__ACTIVITY__. Nothing but the pictures may be left out. Restate the rest of the entries word for word.
Start of DATA SUPPLIED
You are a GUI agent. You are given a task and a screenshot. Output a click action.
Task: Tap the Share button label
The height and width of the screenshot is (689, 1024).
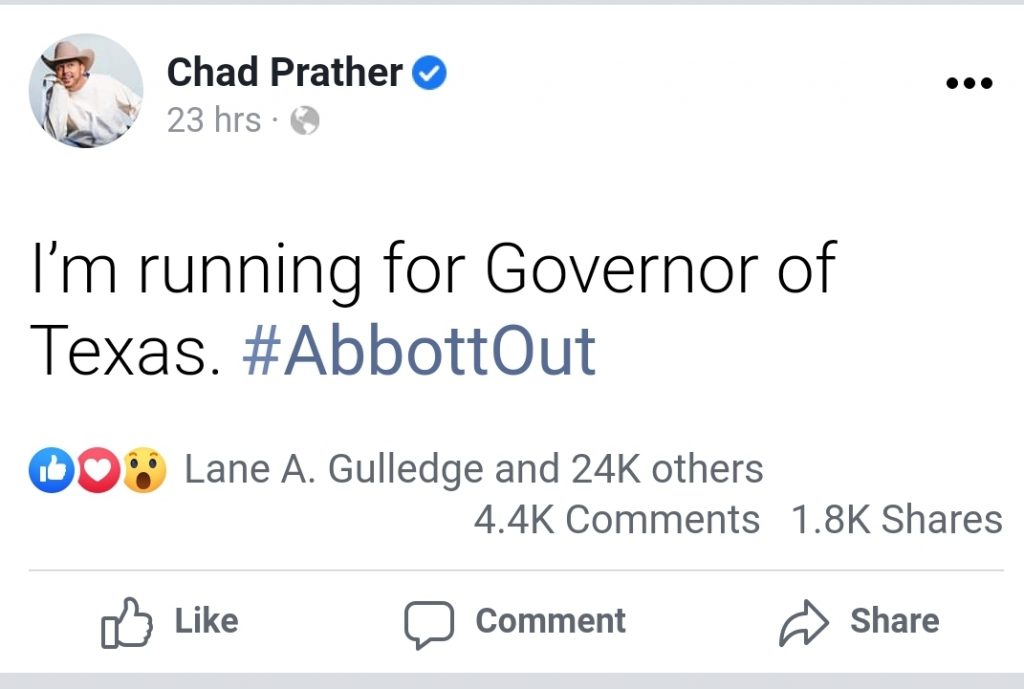(895, 620)
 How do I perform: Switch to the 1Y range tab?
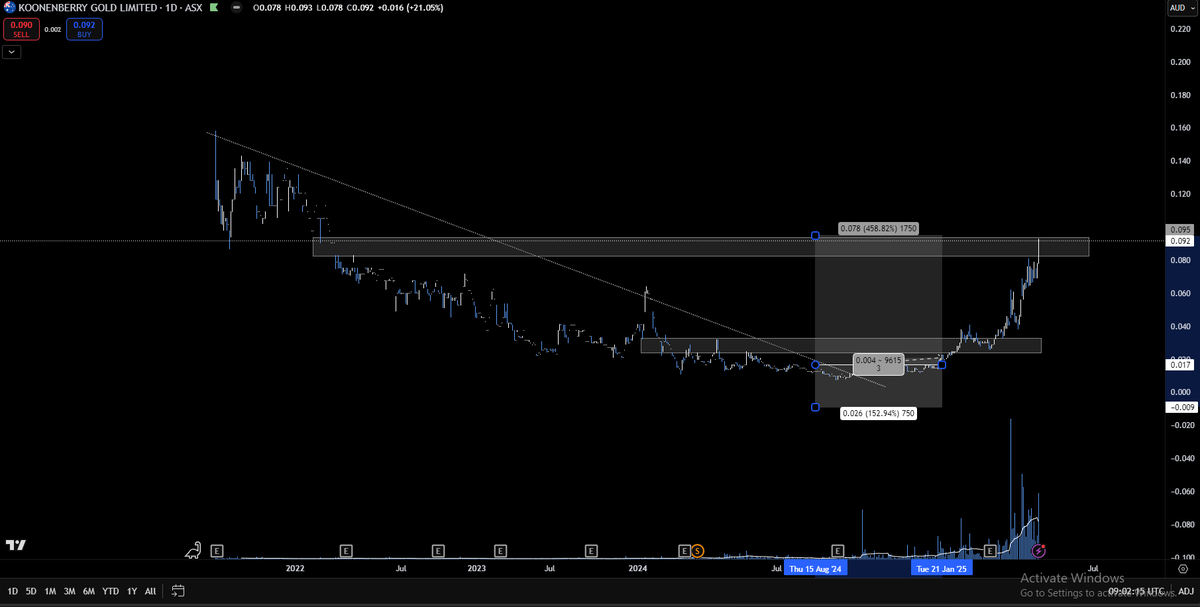pos(131,591)
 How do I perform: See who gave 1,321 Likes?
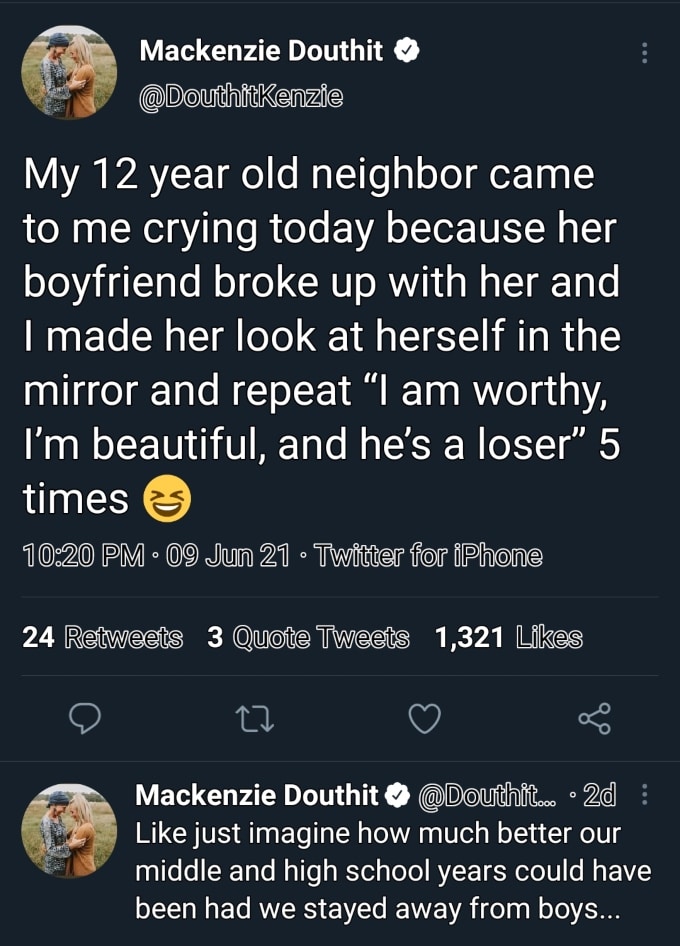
End of DATA SUPPLIED
__PROBLEM SOLUTION__.
You are a GUI agent. You are given a task and a screenshot. Output a click action.
Task: Tap the Share button label
The height and width of the screenshot is (689, 1024).
(895, 620)
 How do I perform: Switch to the 1Y range tab?
pos(131,591)
 How do I perform: See who gave 1,321 Likes?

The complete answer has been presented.